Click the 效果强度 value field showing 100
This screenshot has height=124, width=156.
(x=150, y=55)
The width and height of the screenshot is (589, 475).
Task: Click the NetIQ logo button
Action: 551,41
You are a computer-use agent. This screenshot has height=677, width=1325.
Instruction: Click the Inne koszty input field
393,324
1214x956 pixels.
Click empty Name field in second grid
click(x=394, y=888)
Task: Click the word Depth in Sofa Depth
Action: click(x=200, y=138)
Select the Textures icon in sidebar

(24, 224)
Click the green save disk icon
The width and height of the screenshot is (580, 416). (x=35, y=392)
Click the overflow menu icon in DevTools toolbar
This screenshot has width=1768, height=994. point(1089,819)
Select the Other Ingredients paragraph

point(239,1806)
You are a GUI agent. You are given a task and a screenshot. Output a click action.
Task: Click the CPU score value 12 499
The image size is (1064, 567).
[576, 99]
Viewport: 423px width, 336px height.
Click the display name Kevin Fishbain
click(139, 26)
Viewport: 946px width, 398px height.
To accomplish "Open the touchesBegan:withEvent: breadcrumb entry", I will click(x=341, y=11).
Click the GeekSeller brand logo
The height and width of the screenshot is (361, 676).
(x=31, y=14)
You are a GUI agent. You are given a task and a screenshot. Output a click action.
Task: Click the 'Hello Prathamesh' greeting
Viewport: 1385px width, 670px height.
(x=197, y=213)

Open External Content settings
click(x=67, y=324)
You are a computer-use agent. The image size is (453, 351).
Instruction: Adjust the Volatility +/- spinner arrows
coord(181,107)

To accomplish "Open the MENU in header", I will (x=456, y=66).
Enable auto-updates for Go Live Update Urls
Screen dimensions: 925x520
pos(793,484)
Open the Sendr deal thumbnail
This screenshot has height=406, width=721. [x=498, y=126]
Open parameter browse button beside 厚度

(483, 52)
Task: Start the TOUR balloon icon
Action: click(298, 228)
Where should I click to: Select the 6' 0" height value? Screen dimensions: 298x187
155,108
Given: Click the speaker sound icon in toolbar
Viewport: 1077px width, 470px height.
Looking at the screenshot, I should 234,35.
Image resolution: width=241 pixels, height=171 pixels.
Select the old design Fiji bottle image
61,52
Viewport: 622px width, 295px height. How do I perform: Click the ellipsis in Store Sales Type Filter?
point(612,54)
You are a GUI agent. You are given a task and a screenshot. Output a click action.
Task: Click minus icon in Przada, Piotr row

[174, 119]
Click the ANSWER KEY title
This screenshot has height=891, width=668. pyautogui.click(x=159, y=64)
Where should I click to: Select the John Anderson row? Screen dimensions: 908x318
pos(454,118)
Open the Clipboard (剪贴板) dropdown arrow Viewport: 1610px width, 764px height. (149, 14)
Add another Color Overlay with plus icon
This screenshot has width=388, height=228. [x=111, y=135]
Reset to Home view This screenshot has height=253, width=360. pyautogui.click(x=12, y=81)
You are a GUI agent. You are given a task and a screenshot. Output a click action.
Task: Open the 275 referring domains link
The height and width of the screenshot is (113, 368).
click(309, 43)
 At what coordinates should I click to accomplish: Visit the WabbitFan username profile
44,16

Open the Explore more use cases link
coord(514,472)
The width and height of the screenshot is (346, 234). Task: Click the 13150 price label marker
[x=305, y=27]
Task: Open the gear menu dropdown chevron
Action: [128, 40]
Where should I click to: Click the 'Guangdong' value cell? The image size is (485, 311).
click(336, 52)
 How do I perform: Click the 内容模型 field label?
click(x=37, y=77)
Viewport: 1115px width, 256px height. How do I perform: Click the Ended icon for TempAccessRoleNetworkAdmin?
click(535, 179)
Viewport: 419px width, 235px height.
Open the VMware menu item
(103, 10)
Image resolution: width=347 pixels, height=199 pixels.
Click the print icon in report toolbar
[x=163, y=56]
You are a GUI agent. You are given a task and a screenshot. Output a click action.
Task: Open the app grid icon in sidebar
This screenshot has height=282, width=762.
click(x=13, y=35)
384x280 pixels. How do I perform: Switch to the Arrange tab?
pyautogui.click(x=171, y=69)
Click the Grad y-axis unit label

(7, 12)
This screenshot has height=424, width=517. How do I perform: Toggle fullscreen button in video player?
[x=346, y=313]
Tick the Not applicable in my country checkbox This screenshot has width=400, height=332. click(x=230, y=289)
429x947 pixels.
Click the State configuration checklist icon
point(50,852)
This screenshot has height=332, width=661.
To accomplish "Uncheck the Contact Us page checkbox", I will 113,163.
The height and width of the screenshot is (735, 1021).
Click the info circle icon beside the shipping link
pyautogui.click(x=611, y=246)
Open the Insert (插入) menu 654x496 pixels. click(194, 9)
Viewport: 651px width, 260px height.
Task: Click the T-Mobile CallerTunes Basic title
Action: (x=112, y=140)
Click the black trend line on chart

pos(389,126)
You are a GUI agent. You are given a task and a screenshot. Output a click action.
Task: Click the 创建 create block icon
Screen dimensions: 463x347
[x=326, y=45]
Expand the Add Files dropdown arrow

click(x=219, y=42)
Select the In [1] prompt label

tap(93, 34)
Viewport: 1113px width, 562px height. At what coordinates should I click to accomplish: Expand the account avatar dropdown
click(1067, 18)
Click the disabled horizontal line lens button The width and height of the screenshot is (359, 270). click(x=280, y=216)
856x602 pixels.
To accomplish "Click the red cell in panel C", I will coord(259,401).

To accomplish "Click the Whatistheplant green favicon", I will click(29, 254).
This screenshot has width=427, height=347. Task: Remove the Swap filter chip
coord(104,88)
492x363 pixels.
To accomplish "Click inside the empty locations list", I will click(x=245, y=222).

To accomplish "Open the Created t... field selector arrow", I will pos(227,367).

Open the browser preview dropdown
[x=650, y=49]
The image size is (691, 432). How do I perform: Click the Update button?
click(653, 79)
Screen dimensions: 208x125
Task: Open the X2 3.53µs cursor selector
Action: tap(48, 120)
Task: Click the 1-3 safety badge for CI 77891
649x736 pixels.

----------

YOUR GOAL ::
In the material above, how many lines include the word "resolution"? State that number alone.

TASK OUTPUT ::
2